Às vezes, eu paro, penso e repenso tudo aquilo que abri mão só pra tentar fazer alguém feliz.
Então, vi que pessoas partem, que nunca estão satisfeitas com nada, que querem sempre desordenar o coração da gente, querem tirar o que podem só pra depois sentirem o gosto de que nada deixaram além de um grande vazio. Hoje estou em primeiro plano, estou muito mais à frente do que qualquer sentimento barato, do que qualquer superexposição. Demorei a entender que é melhor eu me ajeitar com a consciência, com a certeza de que muita coisa já foi tarde, e que eu gosto de amanhecer sem qualquer sensação de estranheza no peito. Tenho apreço por aquilo que não rouba minha identidade, não zomba do que é verdadeiro. Perdi muito tempo tentando me achar onde não havia lugar, onde não havia nada mais do que palavras e atitudes sem sentido de gente que nunca conseguiu ser.A vida é curta demais para eu me prolongar em ausências. Fecho a porta, viro a página, mudo o disco. Vou atrás do que é referência de vida. Vou atrás de mim mesma.
Nem sempre é fácil libertar-se de certos vícios de amor. Mas sei que não nasci para ser qualquer coisa, para ser adorno, para ser acessório de alguém.
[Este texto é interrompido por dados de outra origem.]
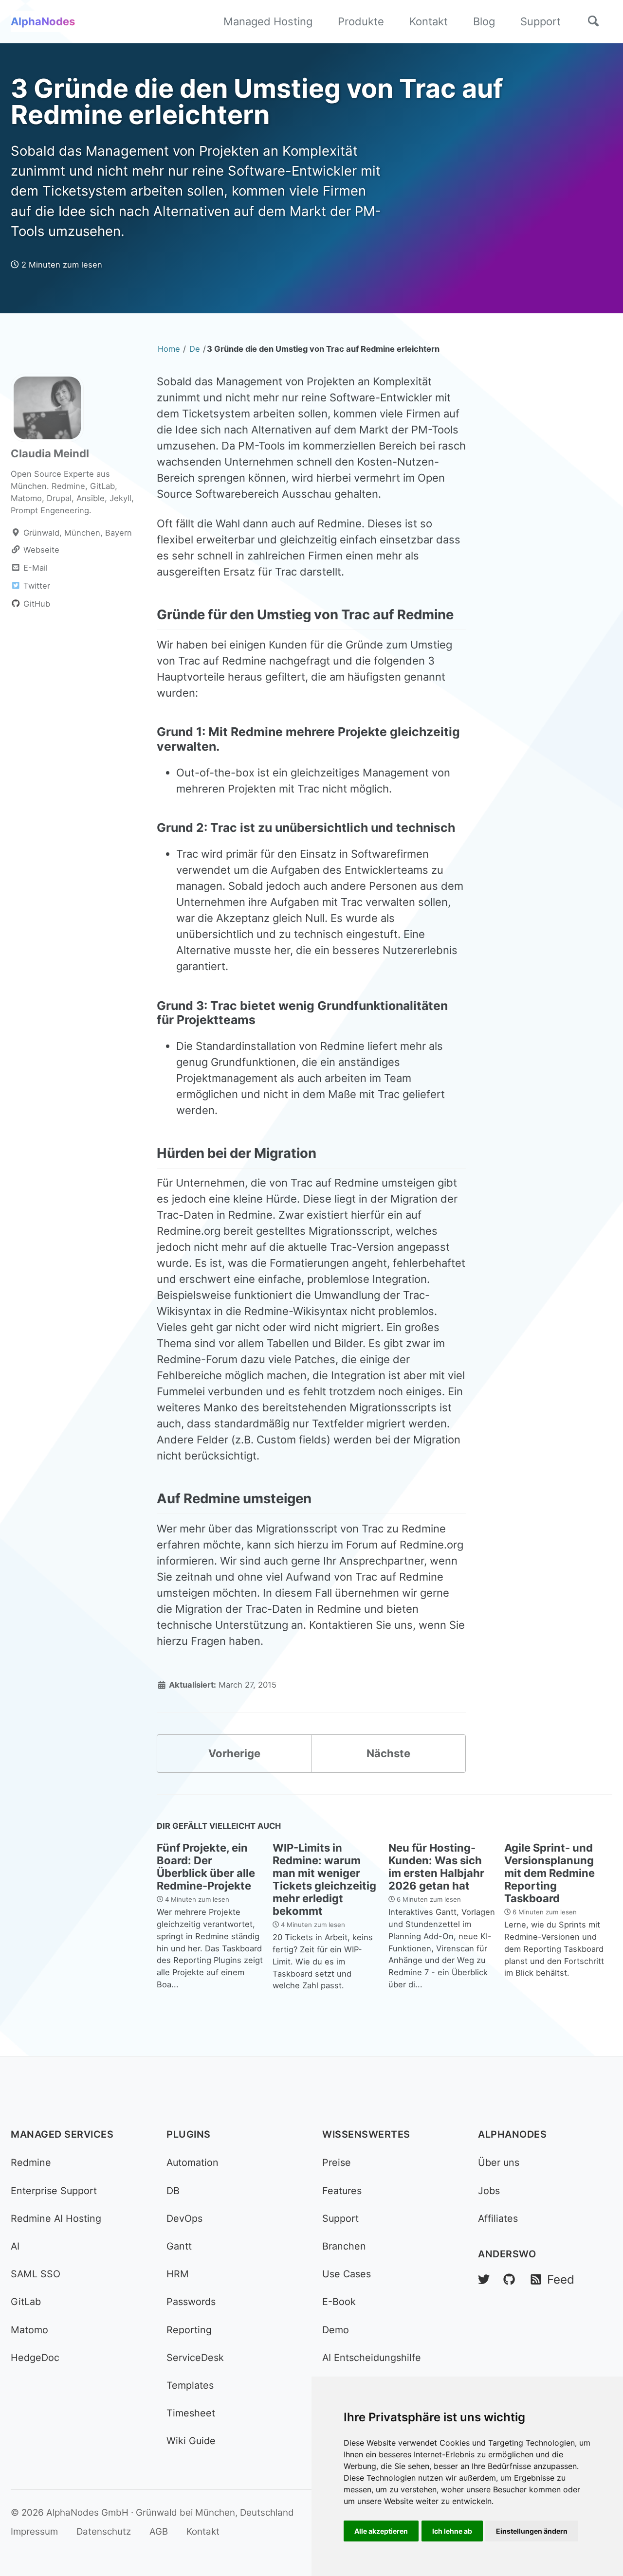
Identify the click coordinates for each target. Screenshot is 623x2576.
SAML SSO (35, 2274)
O que empaca não faz a vida andar, o coração movimentar, a alma aquecer. Demorei até colocar um freio naquilo que já estava se tornando abusivo.Demorei, mas fui retornando aos poucos, fui trazendo minha bagagem de volta, fui filtrando aquelas emoções que já não serviam mais.
Eram roupas velhas e esfarrapadas, coisas incertas que eu deixei acumular no fundo do armário, achando que talvez, um dia, novamente as pudesse usar. Que nada. Elas foram, assim como eu fui. Agora estou retornando à minha casa, estou retornando ao meu próprio convívio.Voltei daquela sensação de dormência e impotência. Despertei, arrumei-me, passei um batom, ajeitei o semblante e pedi por felicidade, paz e luz.